_DIRECTION:_ Can you copy every one of the records below word for word, leaving out the pictures?

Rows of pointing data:
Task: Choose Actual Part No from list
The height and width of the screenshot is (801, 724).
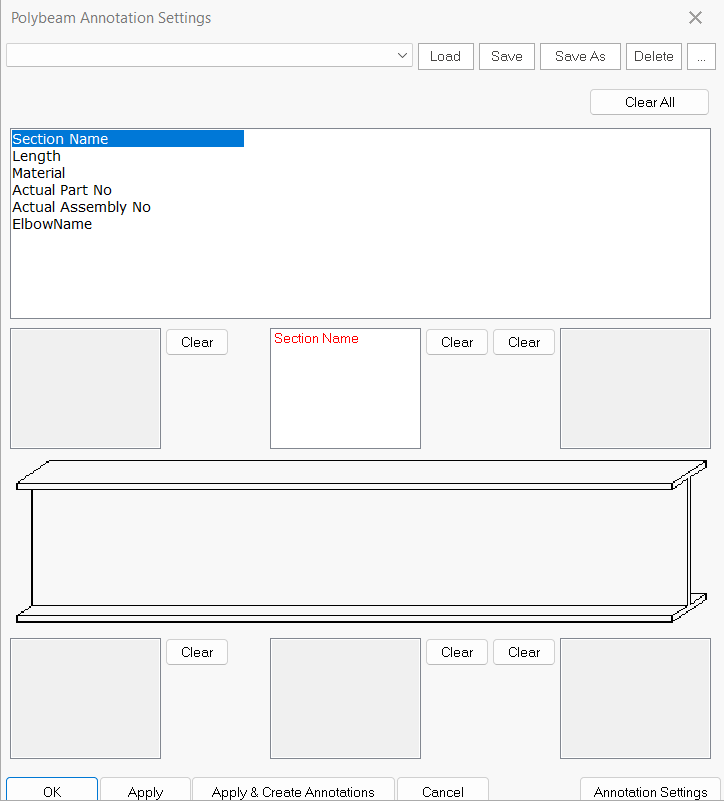Action: coord(62,190)
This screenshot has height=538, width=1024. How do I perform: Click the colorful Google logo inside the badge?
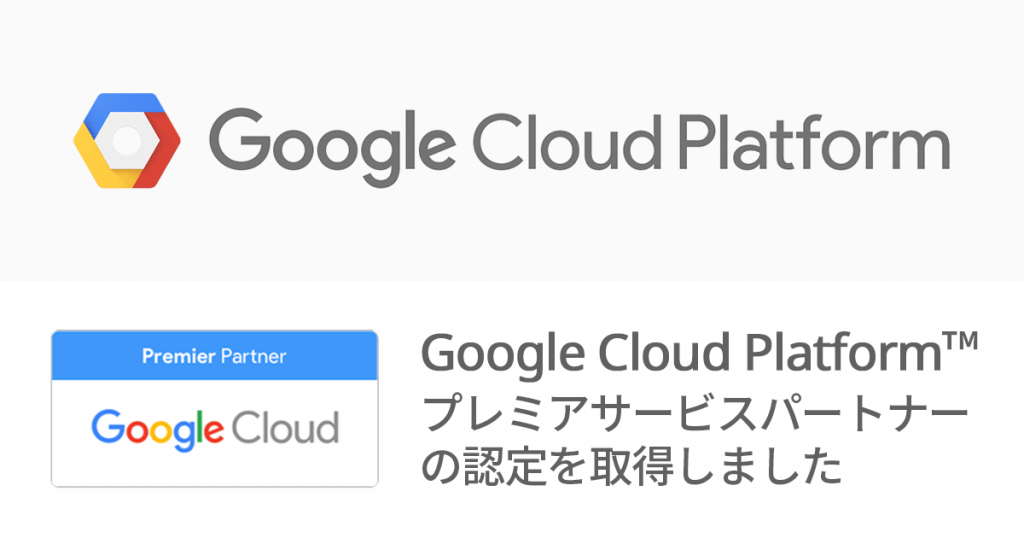tap(157, 430)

_OUTPUT FOR THIS TASK:_
Task: Choose Actual Part No from list
The height and width of the screenshot is (801, 724).
Action: coord(62,190)
This screenshot has height=538, width=1024. How do I perform: Click the colorful Google logo inside the badge?
tap(157, 430)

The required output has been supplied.